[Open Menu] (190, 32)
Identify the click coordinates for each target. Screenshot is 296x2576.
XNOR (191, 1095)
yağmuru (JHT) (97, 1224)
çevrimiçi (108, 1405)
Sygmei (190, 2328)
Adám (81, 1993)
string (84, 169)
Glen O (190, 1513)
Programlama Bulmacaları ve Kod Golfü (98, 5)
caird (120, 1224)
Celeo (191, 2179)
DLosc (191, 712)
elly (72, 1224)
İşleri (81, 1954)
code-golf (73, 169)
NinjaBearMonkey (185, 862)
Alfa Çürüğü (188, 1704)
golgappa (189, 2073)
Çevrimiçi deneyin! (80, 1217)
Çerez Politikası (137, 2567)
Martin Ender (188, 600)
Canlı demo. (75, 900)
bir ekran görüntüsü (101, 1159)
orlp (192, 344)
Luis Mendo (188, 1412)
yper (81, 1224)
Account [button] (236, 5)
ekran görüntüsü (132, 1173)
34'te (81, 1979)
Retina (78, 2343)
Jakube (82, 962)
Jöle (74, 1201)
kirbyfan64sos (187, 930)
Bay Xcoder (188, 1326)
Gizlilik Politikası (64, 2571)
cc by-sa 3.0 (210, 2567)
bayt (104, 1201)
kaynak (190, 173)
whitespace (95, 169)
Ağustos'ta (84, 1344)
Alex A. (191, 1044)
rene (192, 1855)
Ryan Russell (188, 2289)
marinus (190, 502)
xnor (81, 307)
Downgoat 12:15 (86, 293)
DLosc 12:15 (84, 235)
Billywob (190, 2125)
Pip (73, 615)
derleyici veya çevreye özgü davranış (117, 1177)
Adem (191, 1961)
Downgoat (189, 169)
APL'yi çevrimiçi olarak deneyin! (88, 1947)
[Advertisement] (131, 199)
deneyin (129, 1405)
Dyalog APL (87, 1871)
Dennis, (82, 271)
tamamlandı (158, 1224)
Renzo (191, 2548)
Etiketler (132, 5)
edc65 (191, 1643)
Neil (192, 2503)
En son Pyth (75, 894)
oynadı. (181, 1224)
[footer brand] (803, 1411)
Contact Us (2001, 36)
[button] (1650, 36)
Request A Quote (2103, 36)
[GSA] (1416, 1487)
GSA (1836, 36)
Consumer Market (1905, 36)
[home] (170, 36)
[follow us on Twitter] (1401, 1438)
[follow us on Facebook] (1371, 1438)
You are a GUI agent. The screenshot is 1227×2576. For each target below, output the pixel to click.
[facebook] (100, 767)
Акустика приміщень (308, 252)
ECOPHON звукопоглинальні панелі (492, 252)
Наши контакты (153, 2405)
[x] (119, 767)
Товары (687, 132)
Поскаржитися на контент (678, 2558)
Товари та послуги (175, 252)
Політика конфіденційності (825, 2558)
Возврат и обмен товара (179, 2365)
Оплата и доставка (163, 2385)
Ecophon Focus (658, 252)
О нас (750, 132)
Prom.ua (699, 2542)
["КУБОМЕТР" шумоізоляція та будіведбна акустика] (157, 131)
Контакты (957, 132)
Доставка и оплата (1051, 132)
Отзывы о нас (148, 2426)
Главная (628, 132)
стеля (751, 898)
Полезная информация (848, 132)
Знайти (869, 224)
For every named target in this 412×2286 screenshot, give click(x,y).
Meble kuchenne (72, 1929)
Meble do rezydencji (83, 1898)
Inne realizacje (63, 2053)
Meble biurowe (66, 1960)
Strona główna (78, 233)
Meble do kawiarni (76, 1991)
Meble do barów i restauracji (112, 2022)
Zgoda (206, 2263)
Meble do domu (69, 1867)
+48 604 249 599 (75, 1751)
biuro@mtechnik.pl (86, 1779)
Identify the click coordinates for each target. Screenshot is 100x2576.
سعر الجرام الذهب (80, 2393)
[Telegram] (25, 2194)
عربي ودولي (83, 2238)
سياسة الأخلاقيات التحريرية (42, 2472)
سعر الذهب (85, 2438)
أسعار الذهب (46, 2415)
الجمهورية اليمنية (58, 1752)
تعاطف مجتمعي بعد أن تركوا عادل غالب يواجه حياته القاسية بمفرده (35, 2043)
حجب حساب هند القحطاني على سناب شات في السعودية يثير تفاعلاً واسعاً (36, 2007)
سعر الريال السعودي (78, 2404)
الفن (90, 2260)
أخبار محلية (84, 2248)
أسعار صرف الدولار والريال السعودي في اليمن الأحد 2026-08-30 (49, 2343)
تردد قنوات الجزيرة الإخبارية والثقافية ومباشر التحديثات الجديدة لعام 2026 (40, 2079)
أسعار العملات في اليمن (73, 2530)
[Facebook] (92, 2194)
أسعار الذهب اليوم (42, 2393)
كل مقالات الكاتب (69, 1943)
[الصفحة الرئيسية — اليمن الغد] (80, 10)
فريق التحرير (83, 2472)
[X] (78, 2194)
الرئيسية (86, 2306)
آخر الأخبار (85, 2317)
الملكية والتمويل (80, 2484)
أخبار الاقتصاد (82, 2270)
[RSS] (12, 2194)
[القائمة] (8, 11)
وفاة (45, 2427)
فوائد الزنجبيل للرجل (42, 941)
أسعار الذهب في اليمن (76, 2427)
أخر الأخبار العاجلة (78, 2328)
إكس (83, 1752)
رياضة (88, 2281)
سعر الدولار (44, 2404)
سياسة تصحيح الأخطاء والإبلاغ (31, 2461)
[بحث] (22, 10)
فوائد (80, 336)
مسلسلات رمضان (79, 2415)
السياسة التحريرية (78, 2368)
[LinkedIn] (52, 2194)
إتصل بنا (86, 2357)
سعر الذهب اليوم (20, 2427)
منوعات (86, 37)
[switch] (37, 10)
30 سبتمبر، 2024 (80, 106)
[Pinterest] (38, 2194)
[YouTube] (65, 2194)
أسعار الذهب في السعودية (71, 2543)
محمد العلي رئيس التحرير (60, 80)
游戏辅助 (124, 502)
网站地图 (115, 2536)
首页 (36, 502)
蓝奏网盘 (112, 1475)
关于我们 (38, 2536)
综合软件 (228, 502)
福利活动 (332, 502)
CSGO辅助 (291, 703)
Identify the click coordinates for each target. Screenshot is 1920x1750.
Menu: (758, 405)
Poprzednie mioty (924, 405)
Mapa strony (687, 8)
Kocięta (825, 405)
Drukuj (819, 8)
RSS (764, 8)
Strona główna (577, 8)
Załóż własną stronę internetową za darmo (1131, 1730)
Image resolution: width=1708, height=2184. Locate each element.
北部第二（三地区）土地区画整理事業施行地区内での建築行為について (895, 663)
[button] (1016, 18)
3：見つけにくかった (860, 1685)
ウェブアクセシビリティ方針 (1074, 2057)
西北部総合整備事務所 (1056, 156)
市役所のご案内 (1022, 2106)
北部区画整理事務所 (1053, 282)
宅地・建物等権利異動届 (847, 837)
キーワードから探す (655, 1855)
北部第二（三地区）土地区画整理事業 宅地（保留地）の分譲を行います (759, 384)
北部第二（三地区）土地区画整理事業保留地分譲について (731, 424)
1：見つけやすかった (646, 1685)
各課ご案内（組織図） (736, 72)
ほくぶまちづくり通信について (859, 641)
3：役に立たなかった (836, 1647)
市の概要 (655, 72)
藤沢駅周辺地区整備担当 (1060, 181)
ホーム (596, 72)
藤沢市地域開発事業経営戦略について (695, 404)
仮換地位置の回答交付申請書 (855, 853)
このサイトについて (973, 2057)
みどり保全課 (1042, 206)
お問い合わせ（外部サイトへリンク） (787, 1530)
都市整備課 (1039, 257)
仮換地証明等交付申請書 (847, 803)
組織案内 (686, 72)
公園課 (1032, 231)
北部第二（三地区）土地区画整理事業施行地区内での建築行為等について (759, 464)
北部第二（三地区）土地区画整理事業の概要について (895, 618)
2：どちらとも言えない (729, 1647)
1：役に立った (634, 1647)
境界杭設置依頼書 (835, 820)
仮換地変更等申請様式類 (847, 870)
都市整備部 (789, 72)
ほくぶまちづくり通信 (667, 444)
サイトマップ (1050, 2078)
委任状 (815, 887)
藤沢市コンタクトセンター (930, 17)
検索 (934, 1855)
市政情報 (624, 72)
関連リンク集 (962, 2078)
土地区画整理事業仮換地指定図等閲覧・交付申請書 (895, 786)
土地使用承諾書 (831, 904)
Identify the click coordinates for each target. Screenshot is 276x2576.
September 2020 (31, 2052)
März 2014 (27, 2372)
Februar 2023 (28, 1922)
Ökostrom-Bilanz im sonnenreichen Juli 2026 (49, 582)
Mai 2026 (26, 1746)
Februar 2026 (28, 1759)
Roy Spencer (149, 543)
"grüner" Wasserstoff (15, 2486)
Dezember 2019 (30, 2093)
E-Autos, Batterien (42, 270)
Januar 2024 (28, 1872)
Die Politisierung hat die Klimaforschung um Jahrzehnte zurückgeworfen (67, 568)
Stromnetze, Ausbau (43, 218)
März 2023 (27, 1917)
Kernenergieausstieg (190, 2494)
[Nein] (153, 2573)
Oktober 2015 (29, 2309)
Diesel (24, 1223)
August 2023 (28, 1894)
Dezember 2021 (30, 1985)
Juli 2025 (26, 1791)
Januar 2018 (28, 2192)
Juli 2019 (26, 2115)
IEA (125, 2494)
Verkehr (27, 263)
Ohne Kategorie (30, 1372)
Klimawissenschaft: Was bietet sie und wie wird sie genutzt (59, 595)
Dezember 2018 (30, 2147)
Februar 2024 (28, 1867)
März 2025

WHAT YOU ARE ASKED TO DO - Everything from the line containing "Oktober 2015 (29, 2309)" through the end of the entries above should be retyped exactly, and nothing else.

ANSWER TO THE PROBLEM -
Oktober 2015 (29, 2309)
Diesel (24, 1223)
August 2023 (28, 1894)
Dezember 2021 (30, 1985)
Juli 2025 (26, 1791)
Januar 2018 (28, 2192)
Juli 2019 (26, 2115)
IEA (125, 2494)
Verkehr (27, 263)
Ohne Kategorie (30, 1372)
Klimawissenschaft: Was bietet sie und wie wird sie genutzt (59, 595)
Dezember 2018 (30, 2147)
Februar 2024 (28, 1867)
März 2025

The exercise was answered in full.